Support growing for bringing YMCA to county

First Byline: 
David Purtell - Staff Writer

The "Y-train" is coming and people better get on board.
That's the message County Councilman Jerry Creech had for over 100 people who attended a public meeting Jan. 9 about bringing a YMCA to the county.
Danny McConnell, CEO of the Augusta YMCA, spoke at length about the benefits of establishing a Y in the community. He also said the only way it will happen is if the community pulls together to make it a reality.
McConnell said a facility doesn't have to be built immediately, but that existing buildings, like high-school gymnasiums or the Gail Reyes Center where the meeting was held, can be used to hold programs.
McConnell said a YMCA is perfect for a family-oriented community like Barnwell County.
Creech has said the major reason for the recent push to bring a Y to Barnwell is to offer more options to young people. But McConnell said Y's offer memberships and programs for people of all ages.
Sheriff Ed Carroll, who is on the independent recreation committee working to make the YMCA a reality, said crime increases 11 percent in the county during the summer months, and it's mostly juvenile crime.
Carroll said young people don't have anything to do in the summertime.
"We have good people in Barnwell County," he said about those working to improve the lives of children.
A group of high school students was at the meeting to show their support for the idea. And several parents brought their young children to the meeting.
Five county-council members were at the meeting along with Blackville Mayor Mike Beasley. City of Barnwell Recreation Director Mike Shumaker was there too, and he said having a YMCA would be great for the county.
County Council Chairman Freddie Houston emphasized the need for the community to work together to make Barnwell a better place. For too long, he said, Barnwell has been sitting idle while neighboring counties, like Aiken - which has a YMCA - move forward.
"Some people just don't like change," he said.
But when it comes to change, Houston said, you can either make it happen or watch it happen.
"I think most of us want to be part of change," he said.
Several residents expressed their support for bringing a Y to the county.
Nick Toole, a 2006 Barnwell High School graduate, said a YMCA is the kind of organization Barnwell needs "to give people a sense of community."
Gibby Sanders Jr., who has spent most of his life in Barnwell, said projects like the YMCA are what the county needs if the area is going to survive.
"You're either growing on the vine, or you're dying," he said, "Let this (the Y) be the first step."
As far as funding for a YMCA, McConnell said the money will come from and have to be raised by the community. Normally, he said, the YMCA's national organization wants $300,000 to be raised to get a new Y going. That covers the cost of hiring a director, starting basic programs and paying rent and utilities for supplemental buildings, if used, in the first three years.

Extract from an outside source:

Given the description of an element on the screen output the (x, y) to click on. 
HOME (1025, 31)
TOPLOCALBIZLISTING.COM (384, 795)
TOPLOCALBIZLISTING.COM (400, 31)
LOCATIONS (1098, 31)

Asked after the meeting about where the project is at financially, Creech said there is money, both public and private, ready to go toward a Y. He said he couldn't specify how much or where the money is coming from until the process is further along.
Creech also said he doesn't want years to pass before a facility is built, but instead wants it to happen as fast as possible.
The next step is to form an 18-member volunteer board of directors to guide the YMCA. Creech said he'd like to see all the towns in the county represented on the board.
A local Y, which could partner with other organizations in the county, could either be part of the regional branch or independent. The benefit of being part of a branch is having a financial safety net, McConnell said. He added that independent Y's have the luxury of doing things their own way.